Records for locating displayed items:
______________________________

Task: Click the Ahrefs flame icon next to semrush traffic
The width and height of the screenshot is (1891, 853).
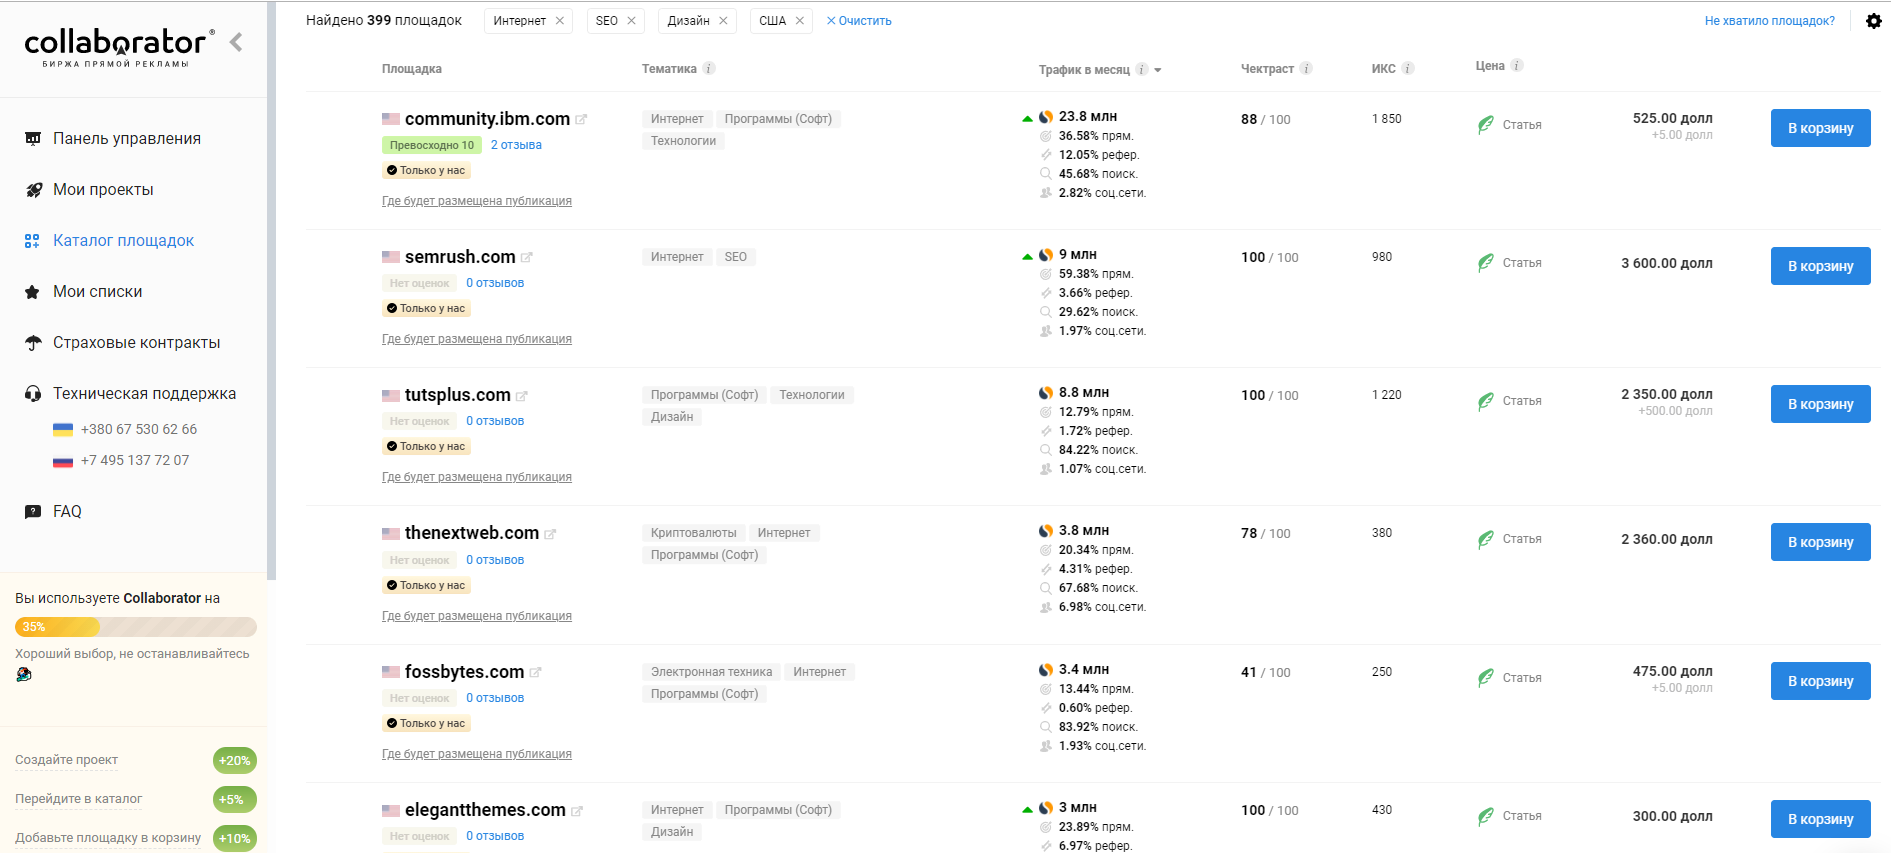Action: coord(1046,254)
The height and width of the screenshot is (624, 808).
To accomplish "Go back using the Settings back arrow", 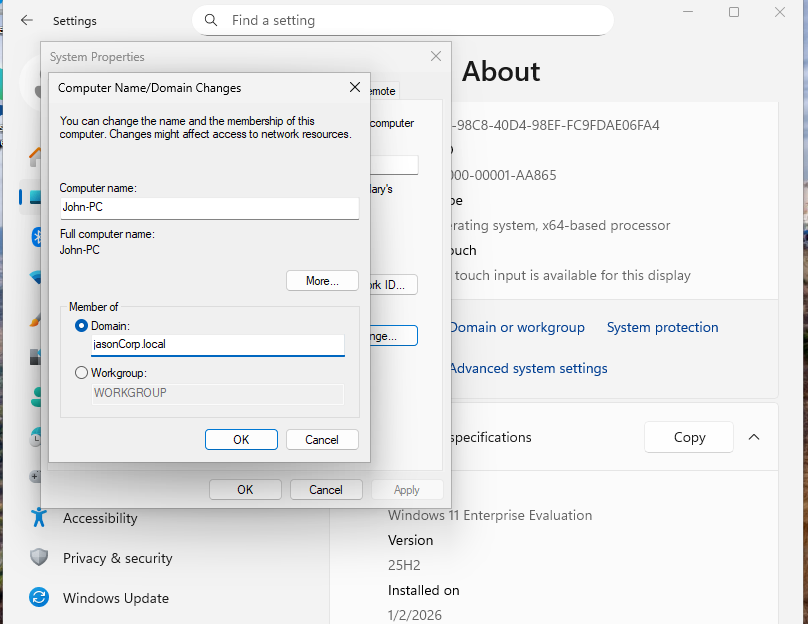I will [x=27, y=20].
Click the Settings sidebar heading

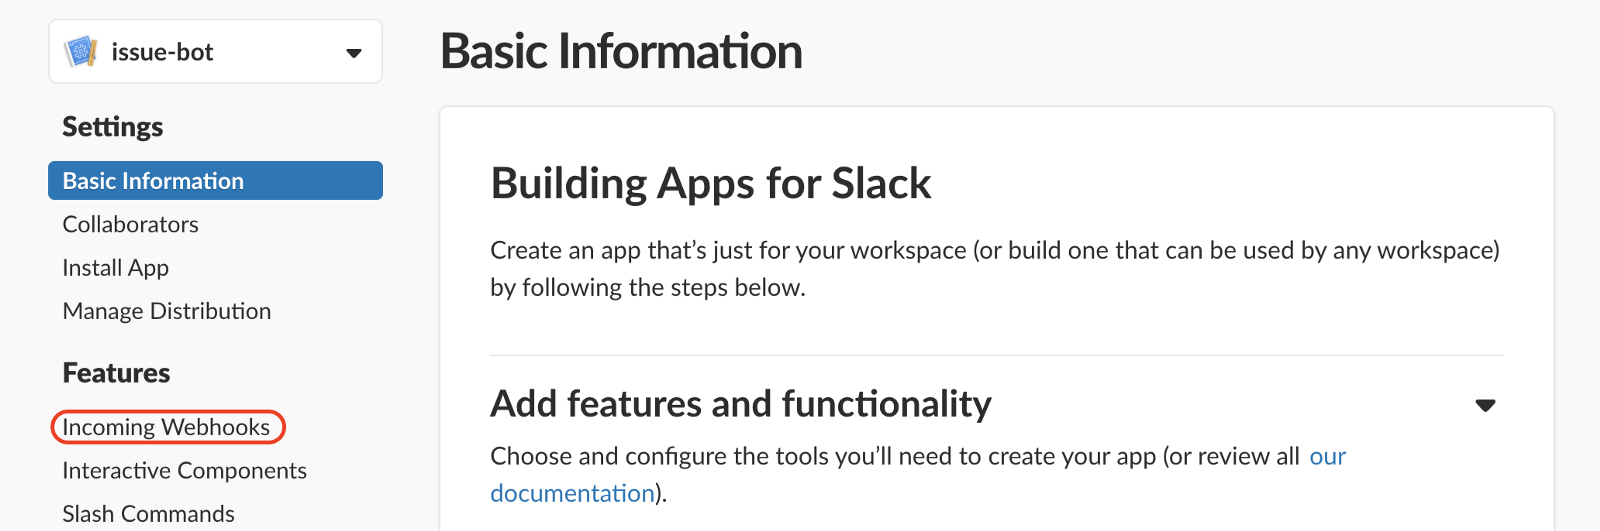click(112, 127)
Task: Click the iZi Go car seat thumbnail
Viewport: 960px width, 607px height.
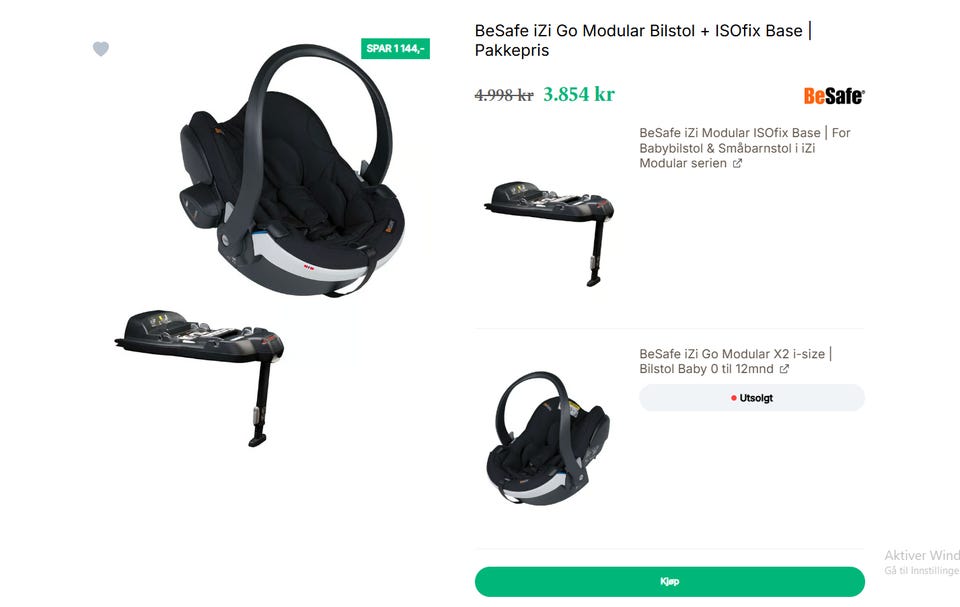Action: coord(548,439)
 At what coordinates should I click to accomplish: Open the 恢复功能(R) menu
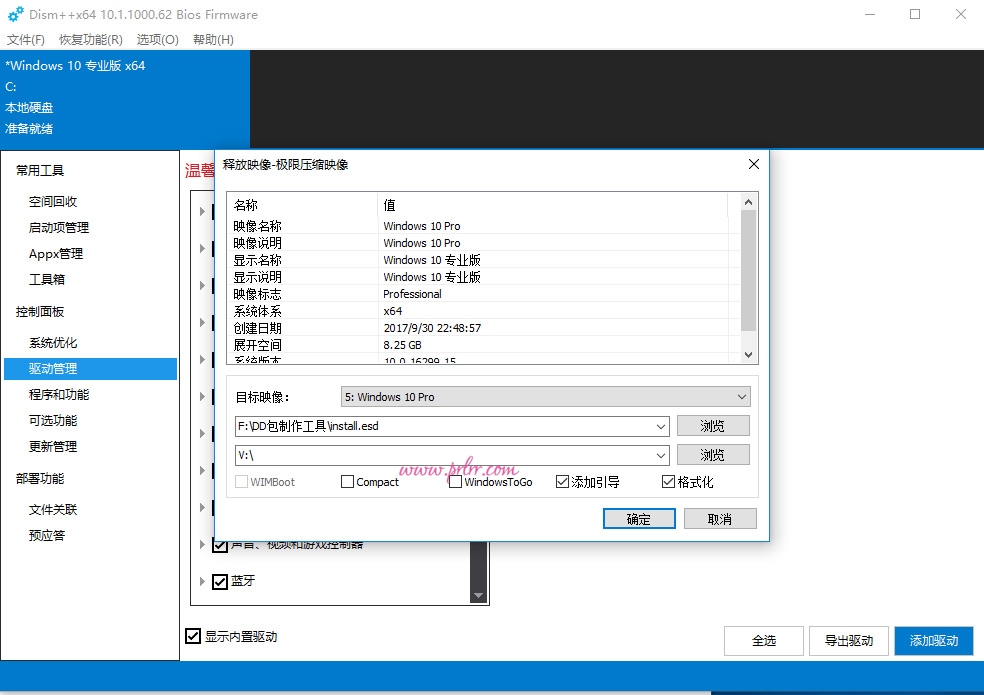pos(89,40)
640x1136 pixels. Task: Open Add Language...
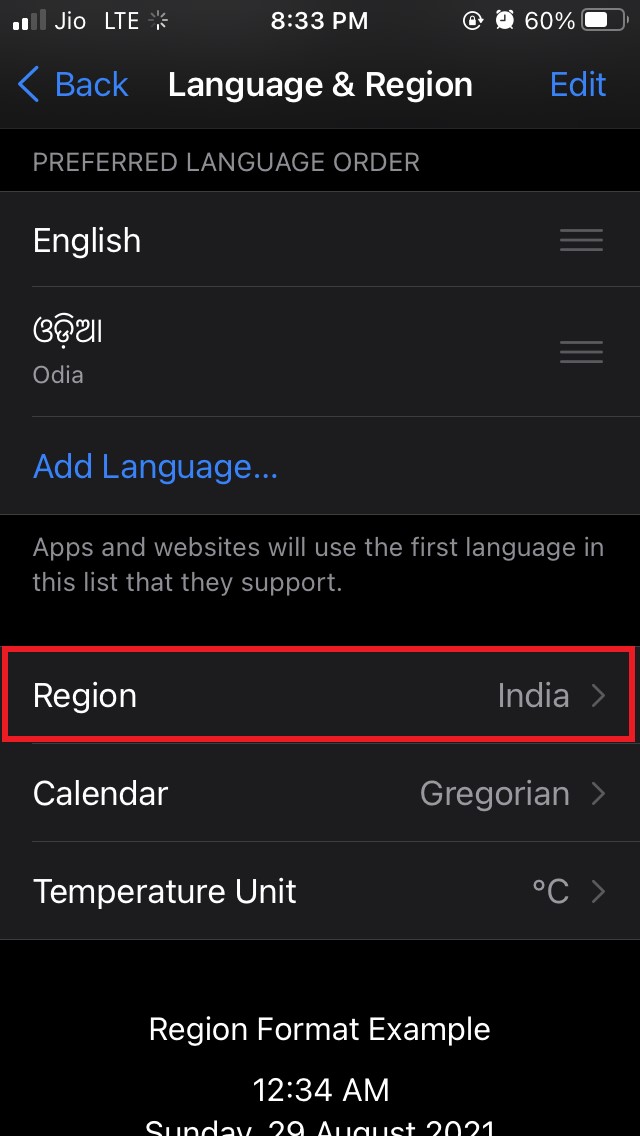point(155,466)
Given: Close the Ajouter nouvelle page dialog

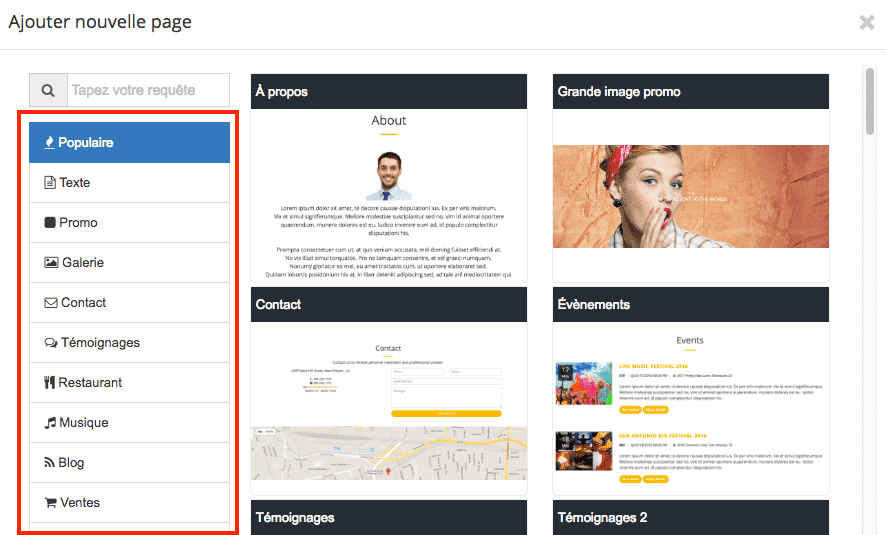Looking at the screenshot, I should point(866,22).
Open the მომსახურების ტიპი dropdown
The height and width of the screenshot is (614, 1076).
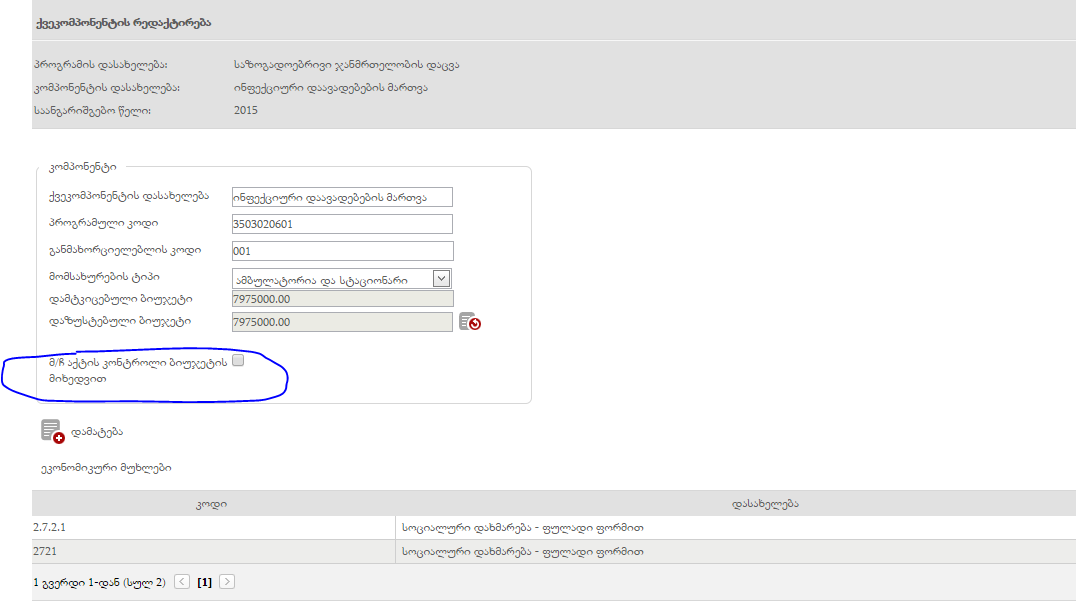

______________________________

» Task details
Please quote the records from the line that contains "640x1136 pixels. Task: Open Add Language..." through the end of the records, both ends included, and leave the pictures out of your answer.

» Solution to this task
640x1136 pixels. Task: Open Add Language...
point(155,466)
Given: Close the Ajouter nouvelle page dialog

Looking at the screenshot, I should point(866,22).
Open the მომსახურების ტიპი dropdown
The height and width of the screenshot is (614, 1076).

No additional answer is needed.